The Algerians Are On A Date With A Historic Funeral For Their Army Chief
The ongoing preparations regarding the funeral of the late Deputy Minister of National Defense, Chief of Staff of the National People’s Army, Lieutenant-General Ahmed Gaid Salah, indicate that it will be one of the few important funerals that Algeria has witnessed since its independence.
A statement issued by the Presidency of the Republic stated that the funeral ceremony will be the beginning of taking a final look at the body of the deceased in the People’s Palace, before his pure body would be laid at his last resting place in the Martyrs” Square in the Cemetery of Al-Alia east of Algiers.
Hundreds of buses were made available in various provinces at the disposal of those mourners wishing to move to the funeral of the deceased, and some volunteers put the properties they own in the capital at the disposal of those who want to attend the funeral and who do not have the possibility to stay or return on the same day.

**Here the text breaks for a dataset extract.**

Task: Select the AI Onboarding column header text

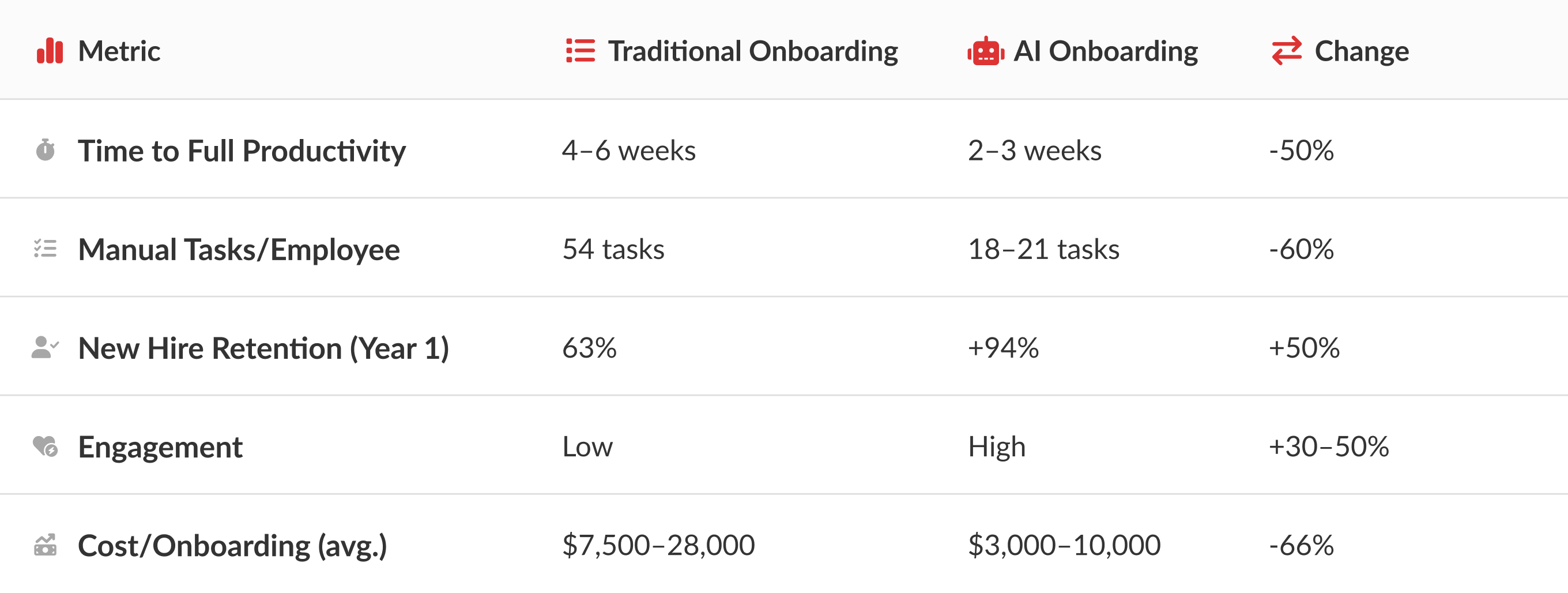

It is expected that the body of the deceased will roam the streets of the capital before the burial is cleared, and before tents would be erected in various provinces of the country tents to invoke Allah’s mercy on the soul of the late Deputy Minister of National Defense, whose name has turned into an icon of dedication and loyalty to the country during the last ten months, among many patriotic Algerians.
Before that, the deceased’s body will be transferred from the Central Army Hospital in Ain-Naàdja, this morning to the People’s Palace in upper Algiers order to enable citizens to take a final look at it, then the coffin will be wrapped in the national flag, on board a military vehicle, so that the funeral procession will turn into the midday hours to The Cemetery of El Alia by passing through the major streets of the capital notably to Didouche Mourad and then the Central Post office square and finally heading to the Cemetery of El Alia in the eastern suburbs of Algiers.
The funeral of the late President Houari Boumediene, who died in 1978 in the same month during which Lieutenant General Gaid Salah died in 2019, remains the largest in the country’s history, and some expect that tomorrow’s funeral will not be less important than the one that took place more than forty years ago, given the rallying date tomorrow.
The Algerians recall those emotional scenes that were broadcast by the Algerian television during the funeral of the late Houari Boumediene, which highlighted the degree of great influence observed even today, and the Algerians lived similar scenes, but to a lesser degree, similar to what happened in the funerals of the late presidents, Ahmed Ben Bella and Chadli Bendjedid as well as during the funeral of the moujahid or war veteran Hocine Ait Ahmed.